Bu eğitilmiş iş gücü Turizmde çalışmayacaksa, Kalifiye, eğitimli iş gücü, sektörden kaçırılacaksa, Turizm ‘’İnsanca çalışılabilir, İnsanca yaşanabilecek bir ücret alınabilir, gelecek güvencesi olan, cazip bir çalışma alanı’’ haline getirilmeyecekse, bu eğitim neden, Bu kadar çaba boşa.
Bir de İşverenler ‘’Yetişmiş Eleman sorunu var’’ diye yakınıyorlar.
Yaşanan. Çocuk emeği sömürüsüdür !!!
Bindiği dalı kesmektir!!!
ILO’nun, 172 sayılı, 1991 yılında kabul ettiği ‘’TURİZM ÇALIŞANLARININ ÇALIŞMA VE YAŞAM KOŞULLARININ İYİLEŞTİRİLMESİ‘’ başlıklı uluslararası sözleşme, ki bunu Türkiye 28 yıldan bu yana, hala imzalamıyor.
Türkiye Cumhuriyeti Hükümetleri tarafından acilen imzalanmalı ve gereği yapılmalıdır.
Koşulları iyileştirmediğimiz takdirde, daha çok eğitimli, yetişmiş, iş gücünü, kalifiye personeli, sektörden kaçırmaya devam ederiz.
100-400 milyonlarca Dolarlık tesislerde, asgari ücretli sezonluk işçilerle, stajyer çocuklarla, kaçak yabancı vasıfsız, ucuz işgücüyle, 5 yıldız otellerde hizmet verdiğimizi iddia eder, kendimizi kandırırız.
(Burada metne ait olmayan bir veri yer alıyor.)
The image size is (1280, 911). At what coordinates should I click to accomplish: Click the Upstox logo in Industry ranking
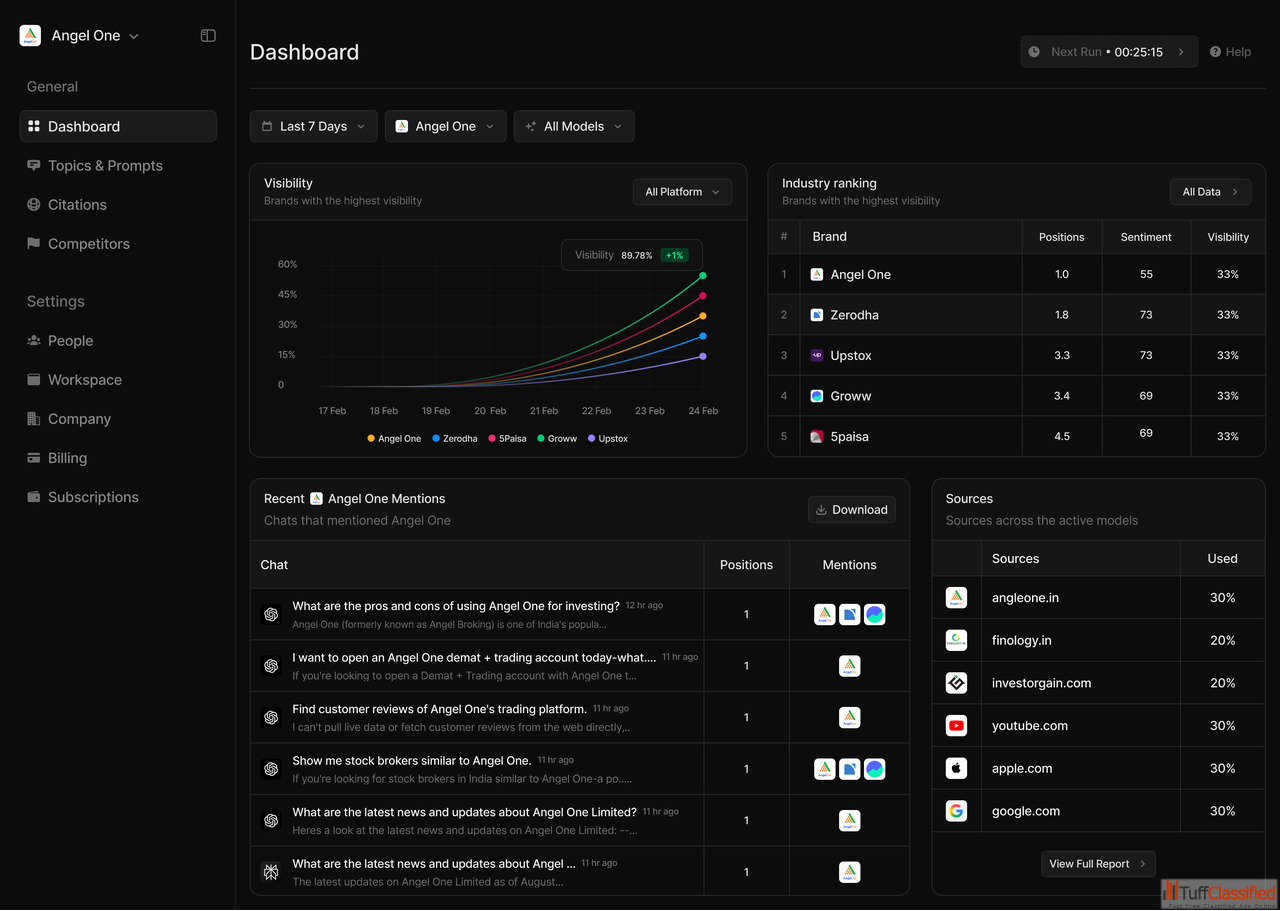click(817, 356)

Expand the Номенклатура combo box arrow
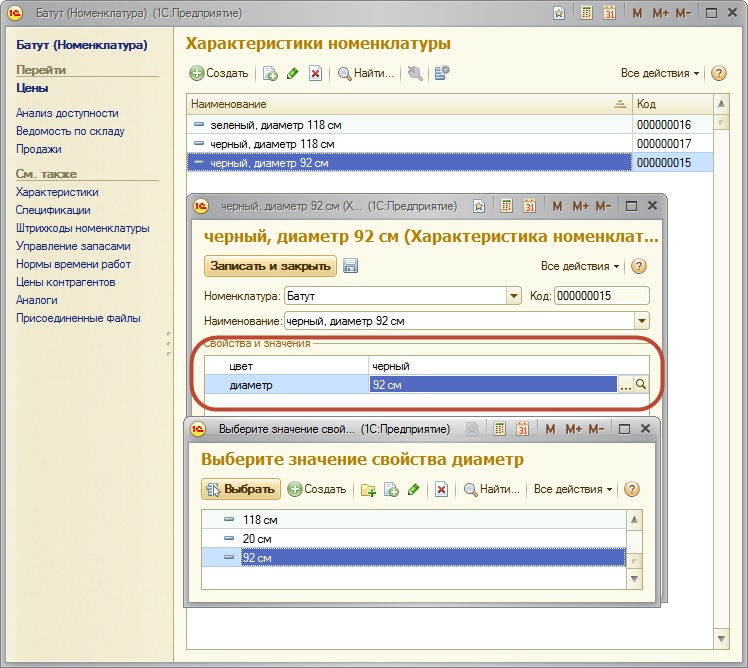(514, 296)
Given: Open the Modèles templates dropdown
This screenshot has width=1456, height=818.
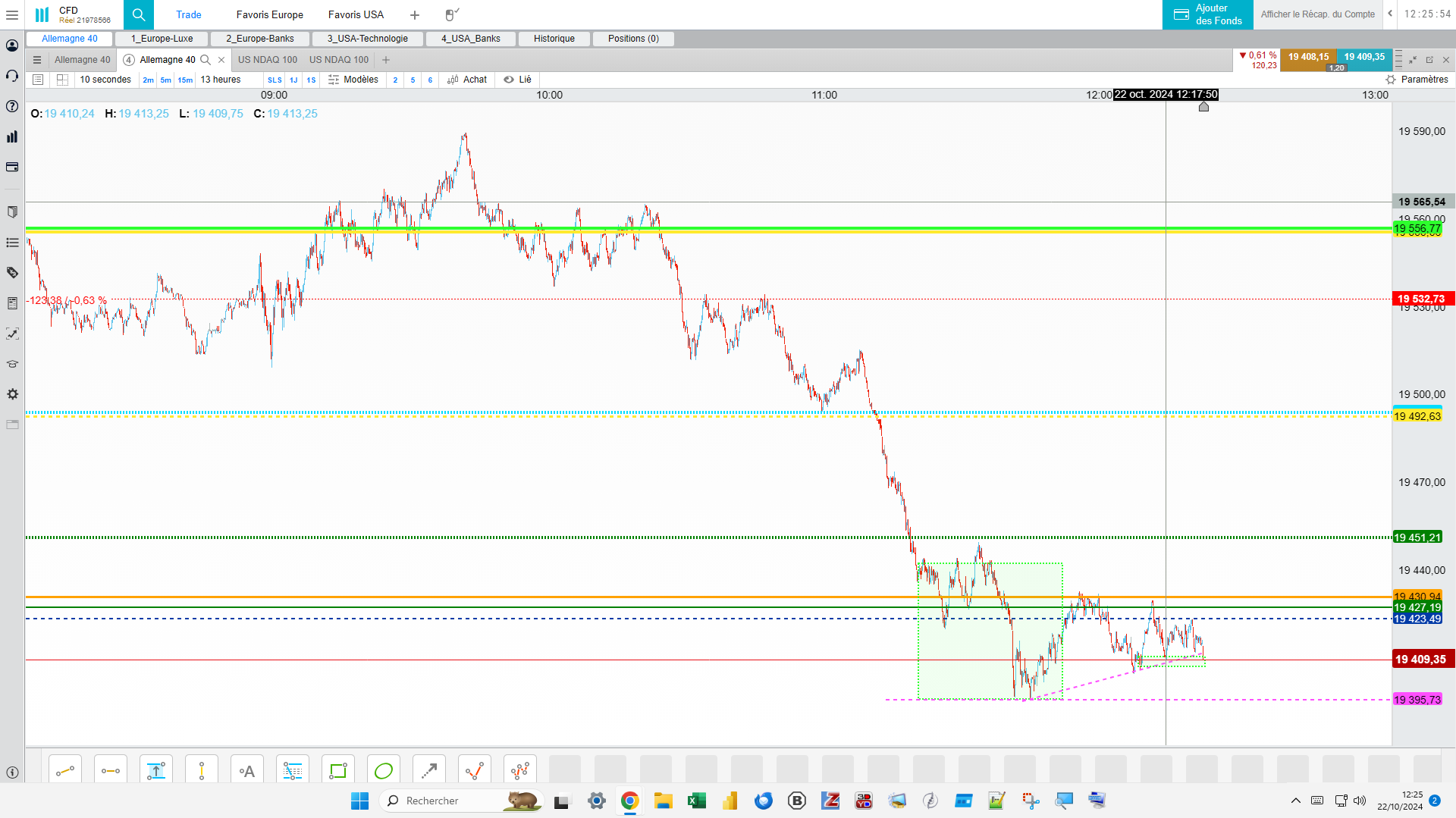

Turizm, kadın istihdamının en yüksek olduğu sektörlerden birisidir. % 40-50 civarında kadın işçi istihdam edildiğini söyleyebiliriz.
Buna rağmen kadın İşçilerin kadın olmaktan kaynaklanan sorunları yok sayılıyor, görmezden geliniyor.
Hamile kaldıkları fark edilirse sezon sonu işten çıkartılıyor ve sezon başında işe çağırılmıyorlar. Yasal, ücretli doğum izinlerini, emzirme izinlerini, mazeret izinlerini kullanmaları fiilen engellenmiş oluyor.
Hasta kadın, şefini, müdürünü arayıp ‘’bugün hastayım, işe gelemeyeceğim’’ dediğinde, karşıdan ’’Bana bugün lazımsın, bugün gelmiyorsan yarında gelme’’ cevabı alarak, hasta vaziyette işe gitmek zorunda bırakılıyor.
Kadın işçiler uzun ve yorucu çalışmalarda daha fazla zarar görüyorlar.
Mesela dünya ortalaması bir kat temizlikçisi 12-14 standart oda temizlerken, bu Antalya da ve genel olarak, tatil otelciliğinde 30-35 odaya kadar çıkabiliyor. Yetiştirilemediğinde, mesaisi bitmişte olsa, bitirmeden gidemezsiniz denilerek, ücretsiz fazla çalışma devreye sokuluyor. Sanki 30-35 oda temizliğini, bir yevmiye karşılığı, götürü usulle almışlar gibi.
Bu sayıda odanın hijyen sertifikası aldığını iddia ede bir otelde bir işçiye temizletilmeye çalışılması, temizlik yeterince yapılmayacak demektir.
Bu ağırlıkta fazla çalışmalar, kadınların, hasta vaziyette çalıştırılmaları, sakatlanmalarına, iş göremez durumlara düşmelerine, neden olunuyor.
Turizmde kadın işçilerinin, evlenmesi, hamile kalması, çocuk sahibi olması istenmeyen bir durumdur.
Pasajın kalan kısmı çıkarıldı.